— Written problem —
Repeat every line of the data below, without changing anything.

[Element and text position data]
▼▼▼

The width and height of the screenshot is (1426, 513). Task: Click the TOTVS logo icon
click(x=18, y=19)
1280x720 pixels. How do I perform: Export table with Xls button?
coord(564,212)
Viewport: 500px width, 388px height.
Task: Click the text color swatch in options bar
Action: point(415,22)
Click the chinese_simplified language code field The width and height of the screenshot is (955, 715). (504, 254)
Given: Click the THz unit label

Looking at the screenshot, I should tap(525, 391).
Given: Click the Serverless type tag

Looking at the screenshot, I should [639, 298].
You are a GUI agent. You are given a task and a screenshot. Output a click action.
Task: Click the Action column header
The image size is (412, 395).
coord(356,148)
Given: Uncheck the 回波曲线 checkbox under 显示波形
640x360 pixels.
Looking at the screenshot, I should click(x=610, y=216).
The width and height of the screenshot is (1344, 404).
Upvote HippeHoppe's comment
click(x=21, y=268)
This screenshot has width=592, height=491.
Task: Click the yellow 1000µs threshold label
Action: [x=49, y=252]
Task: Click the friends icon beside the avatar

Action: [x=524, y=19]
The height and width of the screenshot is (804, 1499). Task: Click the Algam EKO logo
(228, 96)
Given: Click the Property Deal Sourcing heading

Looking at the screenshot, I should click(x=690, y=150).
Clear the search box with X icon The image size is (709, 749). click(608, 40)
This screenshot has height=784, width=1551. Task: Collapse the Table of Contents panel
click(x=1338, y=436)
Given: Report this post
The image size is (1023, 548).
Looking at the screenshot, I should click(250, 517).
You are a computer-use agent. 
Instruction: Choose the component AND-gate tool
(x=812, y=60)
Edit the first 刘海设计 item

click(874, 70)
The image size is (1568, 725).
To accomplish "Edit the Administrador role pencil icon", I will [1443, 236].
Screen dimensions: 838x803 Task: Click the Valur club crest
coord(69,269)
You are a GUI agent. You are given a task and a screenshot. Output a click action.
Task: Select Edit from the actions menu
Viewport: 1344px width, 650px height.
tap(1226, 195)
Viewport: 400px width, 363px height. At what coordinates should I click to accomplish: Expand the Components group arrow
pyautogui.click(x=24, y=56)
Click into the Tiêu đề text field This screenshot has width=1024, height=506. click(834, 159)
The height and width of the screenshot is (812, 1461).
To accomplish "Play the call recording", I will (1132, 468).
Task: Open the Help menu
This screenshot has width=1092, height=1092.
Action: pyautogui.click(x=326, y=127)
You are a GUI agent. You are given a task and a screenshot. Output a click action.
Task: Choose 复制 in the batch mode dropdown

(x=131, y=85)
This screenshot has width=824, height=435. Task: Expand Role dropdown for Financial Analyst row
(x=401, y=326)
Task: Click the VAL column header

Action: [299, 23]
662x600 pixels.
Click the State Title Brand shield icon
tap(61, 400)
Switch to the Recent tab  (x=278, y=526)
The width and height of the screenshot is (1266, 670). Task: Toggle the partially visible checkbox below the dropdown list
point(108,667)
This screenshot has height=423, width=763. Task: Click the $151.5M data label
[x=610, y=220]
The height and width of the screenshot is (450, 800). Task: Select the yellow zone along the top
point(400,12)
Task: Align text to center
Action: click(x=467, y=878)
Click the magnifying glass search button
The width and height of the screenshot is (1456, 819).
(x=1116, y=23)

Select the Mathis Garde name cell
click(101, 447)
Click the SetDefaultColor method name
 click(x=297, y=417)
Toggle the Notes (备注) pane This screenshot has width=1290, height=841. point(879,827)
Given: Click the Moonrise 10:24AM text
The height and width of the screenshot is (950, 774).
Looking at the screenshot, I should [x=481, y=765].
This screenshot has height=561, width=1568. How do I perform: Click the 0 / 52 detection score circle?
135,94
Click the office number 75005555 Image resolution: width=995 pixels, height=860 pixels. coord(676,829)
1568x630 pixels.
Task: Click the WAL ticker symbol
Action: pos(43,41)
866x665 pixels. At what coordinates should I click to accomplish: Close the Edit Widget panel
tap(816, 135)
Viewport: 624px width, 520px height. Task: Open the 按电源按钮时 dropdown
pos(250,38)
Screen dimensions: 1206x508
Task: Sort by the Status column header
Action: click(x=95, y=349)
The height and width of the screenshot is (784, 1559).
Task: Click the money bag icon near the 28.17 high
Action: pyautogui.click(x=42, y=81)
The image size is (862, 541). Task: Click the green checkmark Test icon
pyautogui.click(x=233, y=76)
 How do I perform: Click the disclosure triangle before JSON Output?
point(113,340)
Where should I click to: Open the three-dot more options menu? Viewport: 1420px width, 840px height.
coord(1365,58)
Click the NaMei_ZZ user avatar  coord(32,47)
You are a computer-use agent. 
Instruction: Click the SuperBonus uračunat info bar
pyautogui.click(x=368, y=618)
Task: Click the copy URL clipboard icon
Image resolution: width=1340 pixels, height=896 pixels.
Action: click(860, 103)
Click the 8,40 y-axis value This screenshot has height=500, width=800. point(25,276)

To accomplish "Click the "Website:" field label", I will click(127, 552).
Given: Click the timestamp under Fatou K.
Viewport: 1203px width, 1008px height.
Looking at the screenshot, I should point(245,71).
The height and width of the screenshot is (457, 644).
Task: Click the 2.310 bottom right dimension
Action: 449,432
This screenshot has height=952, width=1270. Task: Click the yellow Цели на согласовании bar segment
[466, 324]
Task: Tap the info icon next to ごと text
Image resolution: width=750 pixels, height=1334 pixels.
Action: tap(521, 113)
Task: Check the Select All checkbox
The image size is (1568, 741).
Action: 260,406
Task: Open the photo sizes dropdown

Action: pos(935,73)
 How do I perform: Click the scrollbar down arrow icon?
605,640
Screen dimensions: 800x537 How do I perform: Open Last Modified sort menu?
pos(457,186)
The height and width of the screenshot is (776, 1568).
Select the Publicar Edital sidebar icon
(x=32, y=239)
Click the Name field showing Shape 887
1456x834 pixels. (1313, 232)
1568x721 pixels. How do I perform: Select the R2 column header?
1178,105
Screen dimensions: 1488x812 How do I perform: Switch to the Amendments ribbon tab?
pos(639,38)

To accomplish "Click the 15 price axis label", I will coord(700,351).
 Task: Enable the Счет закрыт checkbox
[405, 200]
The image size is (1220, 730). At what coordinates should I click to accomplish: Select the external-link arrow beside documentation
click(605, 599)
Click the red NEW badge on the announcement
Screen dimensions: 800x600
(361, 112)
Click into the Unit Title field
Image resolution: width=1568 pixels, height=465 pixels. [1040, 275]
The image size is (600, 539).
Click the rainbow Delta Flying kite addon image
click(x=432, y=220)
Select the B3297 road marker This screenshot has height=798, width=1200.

▲▲▲

— Worked answer —
The width and height of the screenshot is (1426, 513). Task: Click the TOTVS logo icon
click(x=18, y=19)
1280x720 pixels. How do I perform: Export table with Xls button?
coord(564,212)
Viewport: 500px width, 388px height.
Task: Click the text color swatch in options bar
Action: point(415,22)
Click the chinese_simplified language code field The width and height of the screenshot is (955, 715). (504, 254)
Given: Click the THz unit label

Looking at the screenshot, I should tap(525, 391).
Given: Click the Serverless type tag

Looking at the screenshot, I should [639, 298].
You are a GUI agent. You are given a task and a screenshot. Output a click action.
Task: Click the Action column header
The image size is (412, 395).
coord(356,148)
Given: Uncheck the 回波曲线 checkbox under 显示波形
640x360 pixels.
Looking at the screenshot, I should click(x=610, y=216).
The width and height of the screenshot is (1344, 404).
Upvote HippeHoppe's comment
click(x=21, y=268)
This screenshot has width=592, height=491.
Task: Click the yellow 1000µs threshold label
Action: [x=49, y=252]
Task: Click the friends icon beside the avatar

Action: [x=524, y=19]
The height and width of the screenshot is (804, 1499). Task: Click the Algam EKO logo
(228, 96)
Given: Click the Property Deal Sourcing heading

Looking at the screenshot, I should click(x=690, y=150).
Clear the search box with X icon The image size is (709, 749). click(608, 40)
This screenshot has height=784, width=1551. Task: Collapse the Table of Contents panel
click(x=1338, y=436)
Given: Report this post
The image size is (1023, 548).
Looking at the screenshot, I should click(250, 517).
You are a computer-use agent. 
Instruction: Choose the component AND-gate tool
(x=812, y=60)
Edit the first 刘海设计 item

click(874, 70)
The image size is (1568, 725).
To accomplish "Edit the Administrador role pencil icon", I will [1443, 236].
Screen dimensions: 838x803 Task: Click the Valur club crest
coord(69,269)
You are a GUI agent. You are given a task and a screenshot. Output a click action.
Task: Select Edit from the actions menu
Viewport: 1344px width, 650px height.
tap(1226, 195)
Viewport: 400px width, 363px height. At what coordinates should I click to accomplish: Expand the Components group arrow
pyautogui.click(x=24, y=56)
Click into the Tiêu đề text field This screenshot has width=1024, height=506. click(834, 159)
The height and width of the screenshot is (812, 1461).
To accomplish "Play the call recording", I will (1132, 468).
Task: Open the Help menu
This screenshot has width=1092, height=1092.
Action: pyautogui.click(x=326, y=127)
You are a GUI agent. You are given a task and a screenshot. Output a click action.
Task: Choose 复制 in the batch mode dropdown

(x=131, y=85)
This screenshot has width=824, height=435. Task: Expand Role dropdown for Financial Analyst row
(x=401, y=326)
Task: Click the VAL column header

Action: [299, 23]
662x600 pixels.
Click the State Title Brand shield icon
tap(61, 400)
Switch to the Recent tab  (x=278, y=526)
The width and height of the screenshot is (1266, 670). Task: Toggle the partially visible checkbox below the dropdown list
point(108,667)
This screenshot has height=423, width=763. Task: Click the $151.5M data label
[x=610, y=220]
The height and width of the screenshot is (450, 800). Task: Select the yellow zone along the top
point(400,12)
Task: Align text to center
Action: click(x=467, y=878)
Click the magnifying glass search button
The width and height of the screenshot is (1456, 819).
(x=1116, y=23)

Select the Mathis Garde name cell
click(101, 447)
Click the SetDefaultColor method name
 click(x=297, y=417)
Toggle the Notes (备注) pane This screenshot has width=1290, height=841. point(879,827)
Given: Click the Moonrise 10:24AM text
The height and width of the screenshot is (950, 774).
Looking at the screenshot, I should [x=481, y=765].
This screenshot has height=561, width=1568. How do I perform: Click the 0 / 52 detection score circle?
135,94
Click the office number 75005555 Image resolution: width=995 pixels, height=860 pixels. coord(676,829)
1568x630 pixels.
Task: Click the WAL ticker symbol
Action: pos(43,41)
866x665 pixels. At what coordinates should I click to accomplish: Close the Edit Widget panel
tap(816, 135)
Viewport: 624px width, 520px height. Task: Open the 按电源按钮时 dropdown
pos(250,38)
Screen dimensions: 1206x508
Task: Sort by the Status column header
Action: click(x=95, y=349)
The height and width of the screenshot is (784, 1559).
Task: Click the money bag icon near the 28.17 high
Action: pyautogui.click(x=42, y=81)
The image size is (862, 541). Task: Click the green checkmark Test icon
pyautogui.click(x=233, y=76)
 How do I perform: Click the disclosure triangle before JSON Output?
point(113,340)
Where should I click to: Open the three-dot more options menu? Viewport: 1420px width, 840px height.
coord(1365,58)
Click the NaMei_ZZ user avatar  coord(32,47)
You are a computer-use agent. 
Instruction: Click the SuperBonus uračunat info bar
pyautogui.click(x=368, y=618)
Task: Click the copy URL clipboard icon
Image resolution: width=1340 pixels, height=896 pixels.
Action: click(860, 103)
Click the 8,40 y-axis value This screenshot has height=500, width=800. point(25,276)

To accomplish "Click the "Website:" field label", I will click(127, 552).
Given: Click the timestamp under Fatou K.
Viewport: 1203px width, 1008px height.
Looking at the screenshot, I should point(245,71).
The height and width of the screenshot is (457, 644).
Task: Click the 2.310 bottom right dimension
Action: 449,432
This screenshot has height=952, width=1270. Task: Click the yellow Цели на согласовании bar segment
[466, 324]
Task: Tap the info icon next to ごと text
Image resolution: width=750 pixels, height=1334 pixels.
Action: tap(521, 113)
Task: Check the Select All checkbox
The image size is (1568, 741).
Action: 260,406
Task: Open the photo sizes dropdown

Action: pos(935,73)
 How do I perform: Click the scrollbar down arrow icon?
605,640
Screen dimensions: 800x537 How do I perform: Open Last Modified sort menu?
pos(457,186)
The height and width of the screenshot is (776, 1568).
Select the Publicar Edital sidebar icon
(x=32, y=239)
Click the Name field showing Shape 887
1456x834 pixels. (1313, 232)
1568x721 pixels. How do I perform: Select the R2 column header?
1178,105
Screen dimensions: 1488x812 How do I perform: Switch to the Amendments ribbon tab?
pos(639,38)

To accomplish "Click the 15 price axis label", I will coord(700,351).
 Task: Enable the Счет закрыт checkbox
[405, 200]
The image size is (1220, 730). At what coordinates should I click to accomplish: Select the external-link arrow beside documentation
click(605, 599)
Click the red NEW badge on the announcement
Screen dimensions: 800x600
(361, 112)
Click into the Unit Title field
Image resolution: width=1568 pixels, height=465 pixels. [1040, 275]
The image size is (600, 539).
Click the rainbow Delta Flying kite addon image
click(x=432, y=220)
Select the B3297 road marker This screenshot has height=798, width=1200.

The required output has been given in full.